Corrib field has more gas than expected

The results of an offshore sub-sea survey show that there is more gas in the Corrib gas field than originally estimated.

Commercial gas is set to flow from the field off the Co Mayo coast in the middle of next year after a series of delays.

The partners in the project — Shell, Statoil and Vermilion — are expected to spend an additional €300m on the project this year to bring the total spend to €3.4bn by the end of this year.

Now, new accounts filed by one of the partners project — Canadian-based firm, Vermilion Energy Ireland Ltd — show that the volume of gas at peak production will be 8% more than originally believed.

The directors’ report reveals that successful sub-sea operations off the coast of Co Mayo were conducted during the third quarter of 2013 and as a result, Vermilion stated that it is increasing its peak production estimate at Corrib from 9,000 barrels of oil equivalent per day to 9,700 barrels net to Vermilion.

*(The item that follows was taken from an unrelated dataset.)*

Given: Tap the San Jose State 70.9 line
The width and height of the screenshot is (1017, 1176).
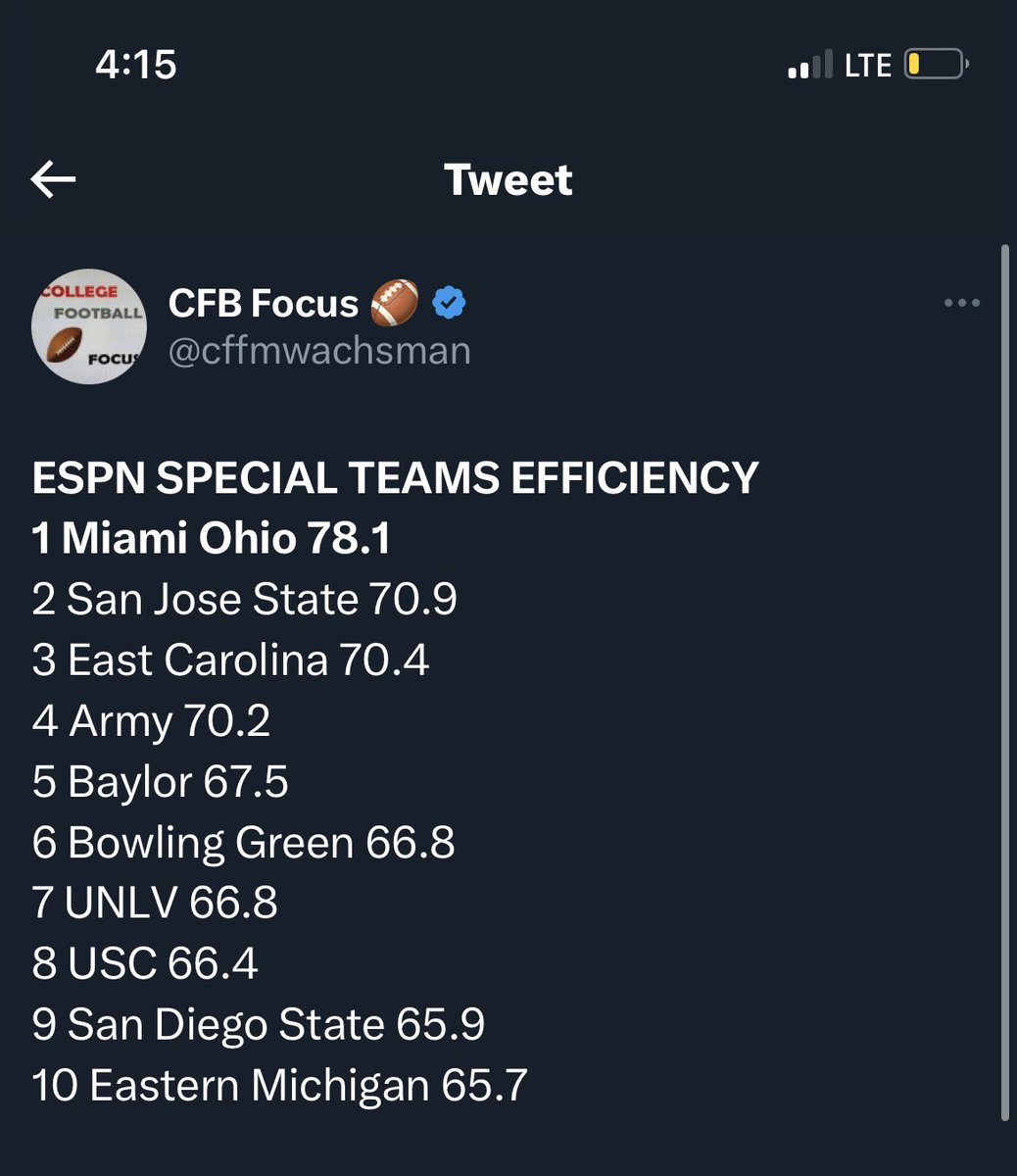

Vermilion has an 18.5% share in the field and it states that the gas field is expected to constitute 95% of Ireland’s natural gas production and 60%-65% of Ireland’s domestic gas consumption.

The results of the survey are welcome news for the partners in the project who have encountered a succession of delays and consequent budget over-runs.

Gas was originally expected to flow from the field in 2003; resulting in the project likely to be 12 years behind the original schedule and the outlay being more than four times the initial estimate of €800m.

Around 1,000 people are employed in the project and work is continuing on putting in place the 72 pieces of pipe into the 5km tunnel that is to bring the gas ashore to Bellanaboy gas processing terminal.

At the terminal, preparations are being made for a pre-start up testing programme using “back feed” gas from the national grid. This commissioning programme is due to commence before the end of the year.

The 2013 accounts for the Irish unit of Vermilion show that it recorded a pre-tax loss last year of €43m.

However, a tax credit of €10.96m reduced the firm’s losses to €32.1m. Accumulated losses totalled €235.6m at the end of the year.

However, a share premium account of €255.7m and share capital of €33m combined to give shareholder funds of €53.1m at the end of last year.